Over the week that ended on February 23rd, a number of mainland Shanghai-listed Chinese companies were rushing on to issuance of new shares as a part of their fundraising campaign as the Chinese securities and exchange regulators had relaxed fundraising rules last week in order to offset impacts of corona virus-related strains, while the Shanghai-listed Chinese companies had already announced plans to raise as much as $10 billion this week.

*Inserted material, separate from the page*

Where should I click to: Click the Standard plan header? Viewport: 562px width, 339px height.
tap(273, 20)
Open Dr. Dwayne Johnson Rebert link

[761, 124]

Besides, according to a calculation of a press agency and documentations from regulatory filings, more than fifty Chinese homegrown companies including a raft of heavyweights such as Bank of Ningbo alongside the Chinese battery manufacturer Yinghe Technology had revealed in a fresh plan on Thursday (February 20th) to raise a whopping upsum of $10.4 billion or ¥73 billion through private placements of stocks, suggesting more mainland Shanghai-listed companies would more likely to make an attempt to capitalize on an ongoing corona virus mayhem that led to the death of 2,100 people as of February 21st and infected more than 75,000 people in and out of China.

According to the new rules set out by the Shanghai Stock Exchange’s regulatory commission, the companies would be able to sell shares worth of up to 30 per cent of their market cap through private placements from a prior 20 per cent of their share capital, while the number of potential stakeholders for such placements were raised to 35 from 10.